## PAGE:

# Recent interior job



## Paint Pro CA (Jun 17, 2014)

Here are some pics from a recent reno paint that I did for a well known designer in my area. Standard ceilings throughout and they were all taken out and vaulted. Regal Select Ulti-Matte on the walls and Regal Select Semi Gloss on the trim and doors. All doors, beams and trim work were done with hardwood. Going back there tomorrow to do some exterior work.


----------



## Boco (May 18, 2013)

And you did it in a day. LOL. No thats some nice work with a lot of pride. Job like that i would really have no timeframe.


----------



## Paint Pro CA (Jun 17, 2014)

Haha. Thanks. Yes we bombed it in one day. 20 guys. No breaks. The crazy trim work on the dining room ceiling was actually 9 squares at first. Fully painted. Designer decides that he wants 12 squares. Entire thing gets ripped out and we do it again. Two months start to finish because we did it in stages. A week here and a week there. We also did the upstairs and basement of the home as well. The outside got a total makeover too. Will post pictures soon.


----------



## 6126 (May 9, 2010)

Very nice work :thumbsup:


----------



## Phinnster (Feb 20, 2013)

Sprayed?


----------



## kgkpainting (Oct 4, 2013)

How do you find 5 good painters much less 20 lol


----------



## SemiproJohn (Jul 29, 2013)

Woodland said:


> Very nice work :thumbsup:


I definitely agree. Just one of many examples of why he's Paint *Pro*. :yes:


----------



## ReNt A PaInTeR (Dec 28, 2008)

:blink: I don't understand. Why after finishing this beautiful paint job. :thumbup: You were not a candidate for the August 2014 Paint Pro of the Month??


----------



## Rbriggs82 (Jul 9, 2012)

Good to see there are still some that take pride in their work. Looks great, keep it up!


----------



## 12th man (Mar 18, 2014)

Sweet job!


----------



## Twpaint (Jul 10, 2014)

Great paint job. 20 painters!?


----------



## thinkpainting/nick (Dec 25, 2012)

## ENTRIES SUPPLIED:
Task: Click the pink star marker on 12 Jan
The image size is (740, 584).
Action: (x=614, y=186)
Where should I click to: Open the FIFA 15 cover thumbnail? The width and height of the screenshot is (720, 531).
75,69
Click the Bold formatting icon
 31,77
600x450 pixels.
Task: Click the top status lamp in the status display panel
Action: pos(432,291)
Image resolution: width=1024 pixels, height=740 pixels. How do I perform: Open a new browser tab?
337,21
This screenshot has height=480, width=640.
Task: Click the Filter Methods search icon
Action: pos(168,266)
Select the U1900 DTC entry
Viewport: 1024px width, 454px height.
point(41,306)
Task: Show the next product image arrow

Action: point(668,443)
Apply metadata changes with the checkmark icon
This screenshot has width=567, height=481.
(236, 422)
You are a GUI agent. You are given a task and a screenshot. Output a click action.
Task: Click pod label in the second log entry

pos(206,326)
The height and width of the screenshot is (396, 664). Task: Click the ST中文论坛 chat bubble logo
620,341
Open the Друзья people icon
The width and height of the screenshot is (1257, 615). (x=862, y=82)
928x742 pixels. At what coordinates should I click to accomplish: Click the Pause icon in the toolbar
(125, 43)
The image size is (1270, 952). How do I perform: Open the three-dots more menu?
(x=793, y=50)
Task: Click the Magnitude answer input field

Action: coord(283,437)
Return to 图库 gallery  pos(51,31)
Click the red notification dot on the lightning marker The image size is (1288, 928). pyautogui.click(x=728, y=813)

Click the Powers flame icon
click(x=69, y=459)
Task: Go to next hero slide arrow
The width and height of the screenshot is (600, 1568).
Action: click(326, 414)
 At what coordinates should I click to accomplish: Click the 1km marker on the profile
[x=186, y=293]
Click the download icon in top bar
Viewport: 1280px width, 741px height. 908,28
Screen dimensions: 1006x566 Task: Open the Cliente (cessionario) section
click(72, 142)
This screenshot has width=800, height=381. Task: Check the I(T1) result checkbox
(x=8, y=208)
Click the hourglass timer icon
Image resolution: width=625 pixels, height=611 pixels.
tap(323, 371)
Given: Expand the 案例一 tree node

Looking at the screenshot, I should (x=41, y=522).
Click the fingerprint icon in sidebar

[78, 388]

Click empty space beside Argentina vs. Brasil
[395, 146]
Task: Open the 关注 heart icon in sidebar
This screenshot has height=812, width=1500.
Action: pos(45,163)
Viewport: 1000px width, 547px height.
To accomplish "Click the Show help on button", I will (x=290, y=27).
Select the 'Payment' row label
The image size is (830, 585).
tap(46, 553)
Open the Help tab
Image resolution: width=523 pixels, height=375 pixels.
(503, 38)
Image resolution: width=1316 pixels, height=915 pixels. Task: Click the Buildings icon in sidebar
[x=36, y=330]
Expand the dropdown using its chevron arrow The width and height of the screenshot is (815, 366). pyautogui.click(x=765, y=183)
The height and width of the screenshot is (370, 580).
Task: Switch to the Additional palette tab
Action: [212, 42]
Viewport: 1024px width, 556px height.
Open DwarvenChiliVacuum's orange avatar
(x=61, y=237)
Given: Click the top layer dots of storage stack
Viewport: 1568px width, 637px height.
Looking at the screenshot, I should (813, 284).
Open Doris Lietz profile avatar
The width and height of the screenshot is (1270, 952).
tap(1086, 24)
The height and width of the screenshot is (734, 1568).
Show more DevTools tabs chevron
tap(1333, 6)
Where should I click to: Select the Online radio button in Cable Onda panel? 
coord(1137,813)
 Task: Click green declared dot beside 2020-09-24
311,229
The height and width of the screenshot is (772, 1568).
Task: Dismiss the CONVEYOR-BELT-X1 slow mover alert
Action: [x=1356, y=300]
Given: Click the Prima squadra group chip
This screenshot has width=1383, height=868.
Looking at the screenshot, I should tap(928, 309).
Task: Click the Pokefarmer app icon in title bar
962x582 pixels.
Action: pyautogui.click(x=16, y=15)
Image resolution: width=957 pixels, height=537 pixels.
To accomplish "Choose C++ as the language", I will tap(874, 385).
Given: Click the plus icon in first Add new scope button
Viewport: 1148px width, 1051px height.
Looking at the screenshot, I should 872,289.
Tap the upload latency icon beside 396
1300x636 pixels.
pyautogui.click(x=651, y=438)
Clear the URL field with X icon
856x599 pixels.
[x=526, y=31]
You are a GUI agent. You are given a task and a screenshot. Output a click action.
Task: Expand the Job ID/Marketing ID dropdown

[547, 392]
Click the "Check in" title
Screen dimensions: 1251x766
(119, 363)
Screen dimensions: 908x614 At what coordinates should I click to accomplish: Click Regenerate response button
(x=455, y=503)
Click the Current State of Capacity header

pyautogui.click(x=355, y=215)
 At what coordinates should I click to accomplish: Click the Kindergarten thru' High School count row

## PROBLEM:
Rewrite the thread beginning at the words "## ReNt A PaInTeR" and stopping after "(Jul 9, 2012)", putting "stunning" wherever "beautiful" appears. Draw only on the painting-forum thread.

## CORRECT RESULT:
## ReNt A PaInTeR (Dec 28, 2008)

:blink: I don't understand. Why after finishing this stunning paint job. :thumbup: You were not a candidate for the August 2014 Paint Pro of the Month??


----------



## Rbriggs82 (Jul 9, 2012)